Organizations focused on producing infotainment

Soft media, typically referred to as infotainment, is a form of media comprising news organizations primarily offering opinion commentary, entertainment, arts, and lifestyle content. Soft media can take the form of television programs, magazines or print articles. The communication from soft media sources has been referred to as soft news as a way of distinguishing it from serious journalism, called hard news.

Soft news is defined as information that is primarily entertaining or personally useful. Soft news is often contrasted with hard news, which Harvard political scientist Thomas Patterson defines as the "coverage of breaking events involving top leaders, major issues, or significant disruptions in the routines of daily life". While the purposes of both hard and soft news include informing the public, the two differ from one another in both the information contained within them and the methods that are used to present that information. Communicated through forms of soft media, soft news is usually contained in outlets that primarily serve as sources of entertainment, such as television programs, magazines, or print articles.

== Background ==

There are many terms that can be associated with soft media, among them are soft news and infotainment. These are, in large part, the byproducts of soft media. A fundamental role of the media, either hard or soft, is to inform the public. While the role of media is not in flux, the form is. For many Americans the lines are becoming blurred between hard and soft media as news organizations are blending their broadcasts with news shows and entertainment. Many of these news organizations create a narrative that begins with the first broadcast in the morning and ends with the evening entertainment venue.

During the U.S. 2004 presidential campaign, magazines that would otherwise be considered lifestyle or entertainment (Vogue, Ladies Home Journal and O: The Oprah Magazine) became a source of political information. This illustrates that media organizations across the spectrum are emerging as suppliers of information on policy and politics.

==Effects==
The average American consumes about three hours of television per day. During this time, they are exposed to a variety of news and information that either directly (hard news) or indirectly (soft news) focuses on politics, foreign affairs, and policy. These topics are aired on prime-time television in a variety of programs especially in a time of national crises. Studies have shown that news presented in this context attracts the attention of otherwise politically uninvolved people. Overall more people tend to watch hard news than soft news shows. However, those who are less politically involved can gain more from watching soft news than those who are highly politically involved.

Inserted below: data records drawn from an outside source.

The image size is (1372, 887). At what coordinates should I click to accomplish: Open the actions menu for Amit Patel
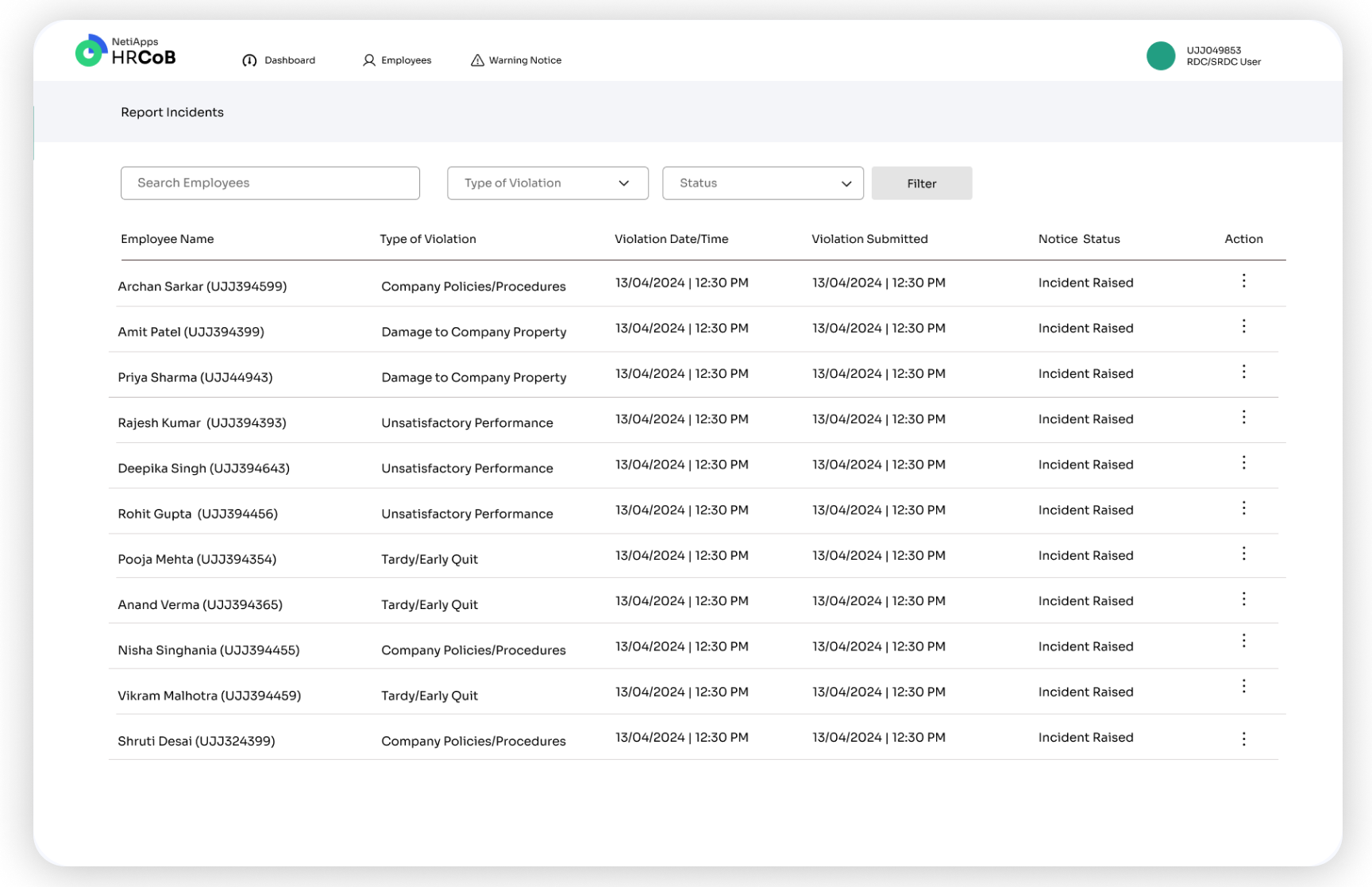click(x=1243, y=326)
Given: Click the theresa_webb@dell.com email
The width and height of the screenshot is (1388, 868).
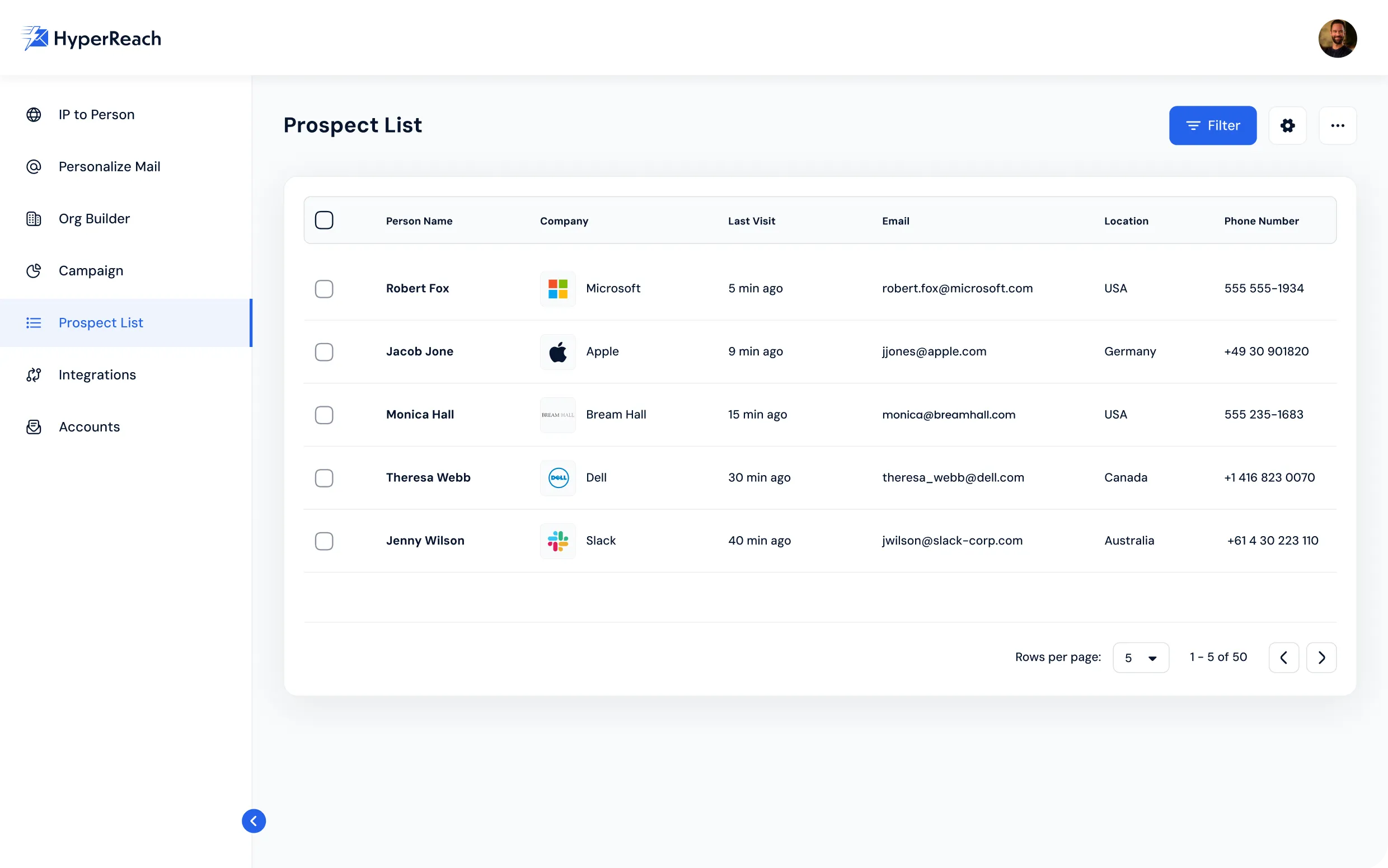Looking at the screenshot, I should pos(953,477).
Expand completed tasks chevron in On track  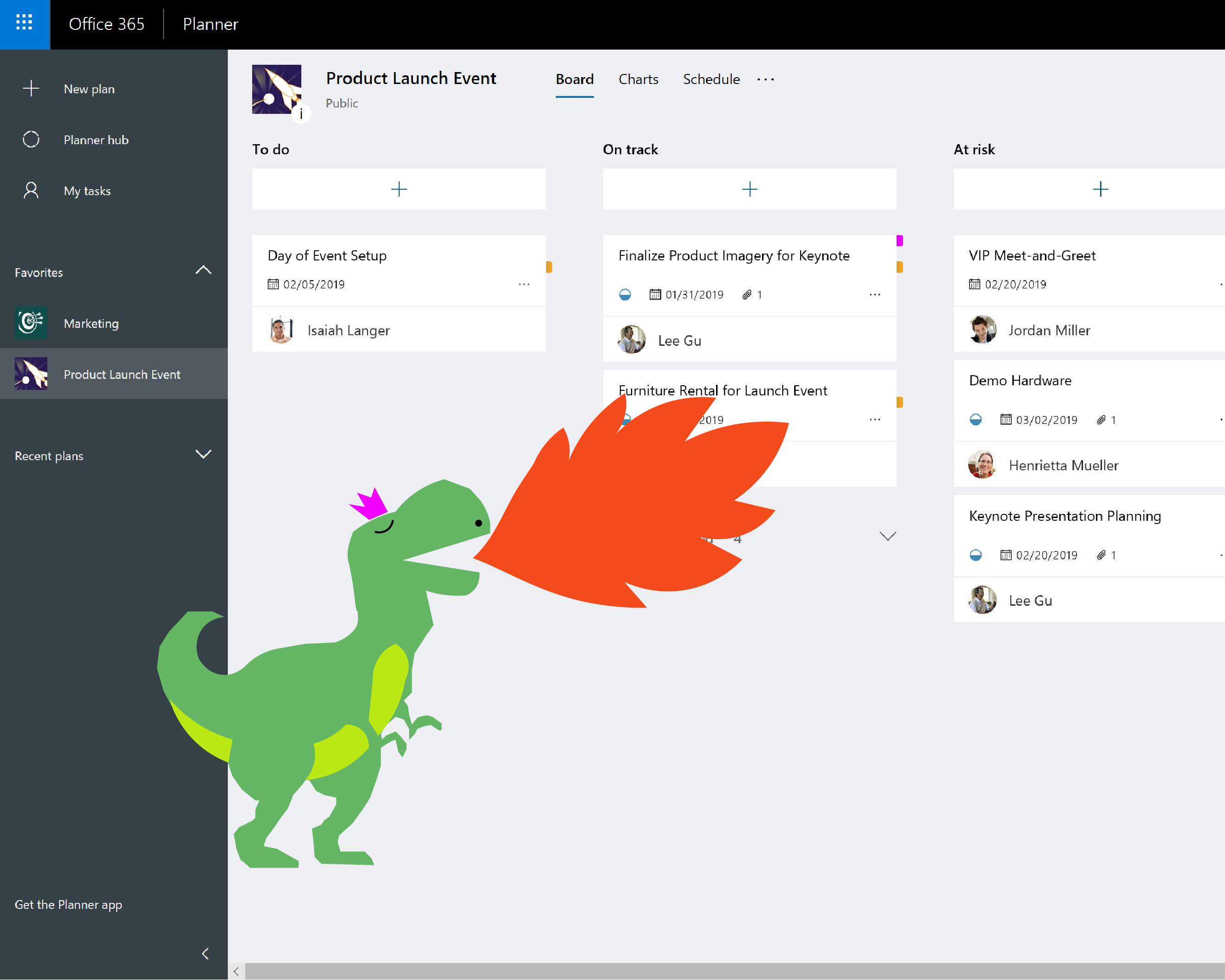coord(887,536)
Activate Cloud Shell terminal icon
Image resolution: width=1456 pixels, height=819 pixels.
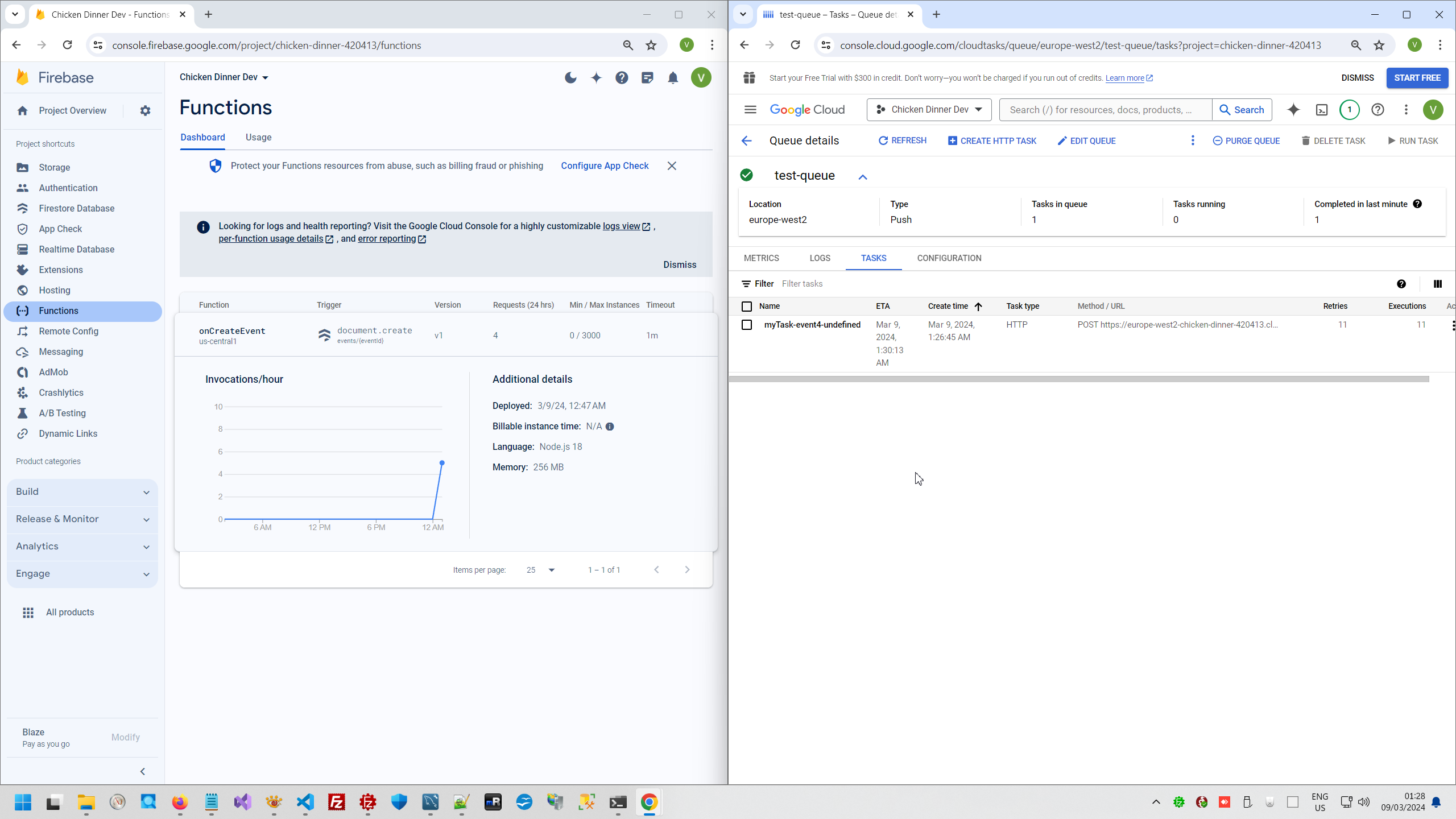(x=1322, y=110)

Studies have also shown that exposure to soft news can affect consumers' attitudes. Soft media has been shown to increase a candidate’s likability, which has a greater appeal to those people who are generally not politically involved than a candidate's political policies do. For example, in the 2000 presidential election, researchers found politically uninvolved people who viewed candidates on daytime talk shows were likely to find those candidates more likable than their opponents. Studies show that instead of using a candidate's political policy to determine whether or not the candidate represents their interests, non-politically involved people also use a candidate's likability.

A study conducted in Australia concluded hard news is more followed than soft news, except in the realm of sports. The study found that regardless of age and sex, soft news is less likely to be followed than hard news. With the lack in following for soft news, support for increased public engagement caused by soft news is rejected.

In another study examining the effects of soft news consumption on voting behaviors, the phenomenon known as the Oprah Effect was established, which indicated that the intake of soft news has a positive effect on patterns of voting consistency in people who are otherwise politically unaware. In addition to this, Baum and Jamison's study found that watching interviews of candidates on soft media helps improve voting consistency in otherwise politically uninformed people.